While this arrangement typically benefits both parties, there’s at least one scenario in which it poses a major issue; clients who are unhappy with the counsel they receive tend to feel trapped. At the end of the day, though, accident victims have the right to fire their personal injury attorney and hire another. If you’re considering this option, read on to learn the answers to some relevant FAQs:
1. If I Fire a Lawyer in the Middle of the Proceedings, Will I Owe Him or Her Money?
Whether or not you’ll owe attorney’s fees after firing your lawyer depends on the terms of your contract and the stage at which you part ways. It’s likely that the attorney you fire will still be entitled to a percentage of your final settlement or verdict, but it might not be the full percentage that would have been collected if he or she had represented you to the resolution of your case.
It’s ultimately your new lawyer who will take on the loss since your former attorney’s fees will come out of your new lawyer’s share of the financial award. As such, switching attorneys might not impact your net recovery.

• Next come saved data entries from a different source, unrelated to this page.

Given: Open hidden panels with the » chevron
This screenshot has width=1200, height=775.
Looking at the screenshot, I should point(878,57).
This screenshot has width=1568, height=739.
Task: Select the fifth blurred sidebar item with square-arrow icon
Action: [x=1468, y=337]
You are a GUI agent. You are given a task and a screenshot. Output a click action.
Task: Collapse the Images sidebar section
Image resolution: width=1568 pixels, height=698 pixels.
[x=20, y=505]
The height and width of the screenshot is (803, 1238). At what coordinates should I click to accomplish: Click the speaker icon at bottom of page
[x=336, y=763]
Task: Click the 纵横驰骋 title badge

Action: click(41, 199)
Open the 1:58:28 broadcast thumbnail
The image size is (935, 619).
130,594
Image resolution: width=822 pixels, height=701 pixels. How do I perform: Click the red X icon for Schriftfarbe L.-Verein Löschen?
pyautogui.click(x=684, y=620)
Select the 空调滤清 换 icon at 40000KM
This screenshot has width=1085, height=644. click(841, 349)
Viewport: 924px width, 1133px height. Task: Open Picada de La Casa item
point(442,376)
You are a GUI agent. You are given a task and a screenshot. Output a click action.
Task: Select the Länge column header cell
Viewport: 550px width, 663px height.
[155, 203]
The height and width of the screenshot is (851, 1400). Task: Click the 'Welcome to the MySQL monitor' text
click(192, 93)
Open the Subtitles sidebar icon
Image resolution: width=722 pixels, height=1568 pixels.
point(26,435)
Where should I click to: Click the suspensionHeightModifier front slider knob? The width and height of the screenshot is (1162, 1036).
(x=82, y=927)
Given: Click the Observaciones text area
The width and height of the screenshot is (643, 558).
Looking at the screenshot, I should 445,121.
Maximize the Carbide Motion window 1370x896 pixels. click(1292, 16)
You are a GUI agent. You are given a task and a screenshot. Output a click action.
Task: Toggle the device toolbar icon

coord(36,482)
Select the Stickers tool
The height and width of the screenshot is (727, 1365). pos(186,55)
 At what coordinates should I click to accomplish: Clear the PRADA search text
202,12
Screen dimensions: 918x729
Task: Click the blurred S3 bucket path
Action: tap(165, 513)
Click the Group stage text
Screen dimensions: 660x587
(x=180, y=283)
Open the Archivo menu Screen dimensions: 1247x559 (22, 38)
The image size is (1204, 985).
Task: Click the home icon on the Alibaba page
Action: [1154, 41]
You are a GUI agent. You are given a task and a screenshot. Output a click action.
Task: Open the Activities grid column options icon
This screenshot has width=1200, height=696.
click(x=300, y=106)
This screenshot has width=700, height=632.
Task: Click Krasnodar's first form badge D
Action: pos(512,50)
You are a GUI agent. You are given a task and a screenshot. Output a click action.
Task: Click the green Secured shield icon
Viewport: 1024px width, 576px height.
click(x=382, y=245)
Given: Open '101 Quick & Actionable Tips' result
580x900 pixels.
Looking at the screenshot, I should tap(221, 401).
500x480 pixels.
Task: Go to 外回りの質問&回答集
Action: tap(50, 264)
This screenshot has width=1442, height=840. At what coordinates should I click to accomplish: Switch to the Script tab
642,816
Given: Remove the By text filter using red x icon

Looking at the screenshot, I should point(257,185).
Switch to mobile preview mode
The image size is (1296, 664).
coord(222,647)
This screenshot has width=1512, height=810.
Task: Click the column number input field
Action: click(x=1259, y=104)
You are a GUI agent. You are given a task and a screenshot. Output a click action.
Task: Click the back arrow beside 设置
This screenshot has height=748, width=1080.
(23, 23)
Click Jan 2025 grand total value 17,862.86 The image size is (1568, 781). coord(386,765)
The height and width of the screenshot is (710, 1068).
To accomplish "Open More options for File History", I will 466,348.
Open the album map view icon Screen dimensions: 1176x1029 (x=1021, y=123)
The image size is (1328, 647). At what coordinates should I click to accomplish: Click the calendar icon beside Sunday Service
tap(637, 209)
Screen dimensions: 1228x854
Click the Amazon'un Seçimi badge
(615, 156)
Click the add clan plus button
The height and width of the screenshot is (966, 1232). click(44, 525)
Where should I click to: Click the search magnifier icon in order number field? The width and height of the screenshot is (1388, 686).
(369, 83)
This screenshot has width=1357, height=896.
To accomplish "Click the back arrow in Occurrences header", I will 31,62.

2. Why Might I Need to Fire My Attorney?
There are dozens of scenarios when firing a personal injury lawyer might be justified. Searching elsewhere for representation may be a good idea if the attorney:
- Hasn’t started investigating or building your claim even though a significant amount of time has passed since the initial consultation;
- Isn’t responding to your inquiries in a timely manner; or
- Insists that you see only certain medical providers because the law firm has some kind of referral arrangement.
3. How Do I Go About Firing a Personal Injury Attorney?
It’s wise to find a new personal injury lawyer before firing your current one because the new counsel can help you terminate the old attorney/client relationship. The steps for doing so include reviewing the terms of any contracts you signed, drafting a formal letter, and sending it via certified mail. If your case is pending in court, you will also have to notify the judge of the withdrawal and substitution.